What is required ->
In your copy of the entries, please include no pictures and return every word exactly.

Exercise material ->
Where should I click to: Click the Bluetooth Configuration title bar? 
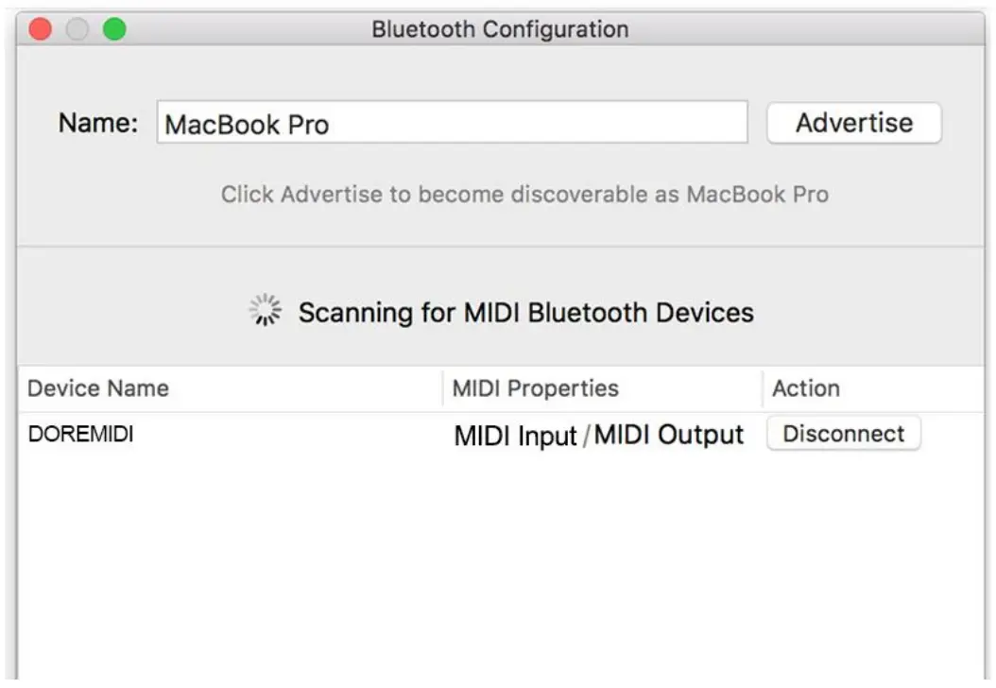pos(498,27)
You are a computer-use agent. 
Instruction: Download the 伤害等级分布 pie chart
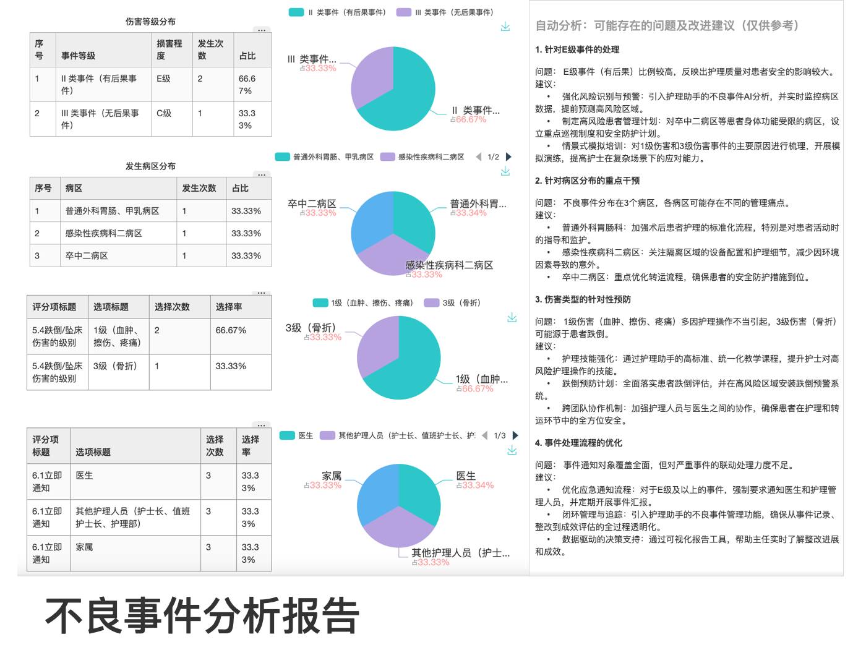pyautogui.click(x=505, y=27)
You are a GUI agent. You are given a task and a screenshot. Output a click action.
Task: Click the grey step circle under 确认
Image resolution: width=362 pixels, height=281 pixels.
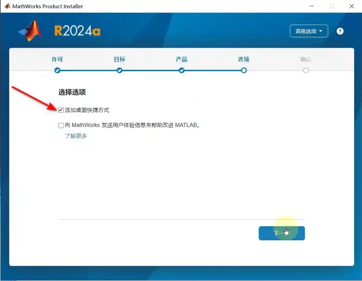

Exercise solution ->
Where should I click to: Click the Bluetooth Configuration title bar? 
pos(498,27)
You are a computer-use agent. 
Instruction: Download the 伤害等级分布 pie chart
pyautogui.click(x=505, y=27)
You are a GUI agent. You are given a task and a screenshot. Output a click action.
Task: Click the grey step circle under 确认
Image resolution: width=362 pixels, height=281 pixels.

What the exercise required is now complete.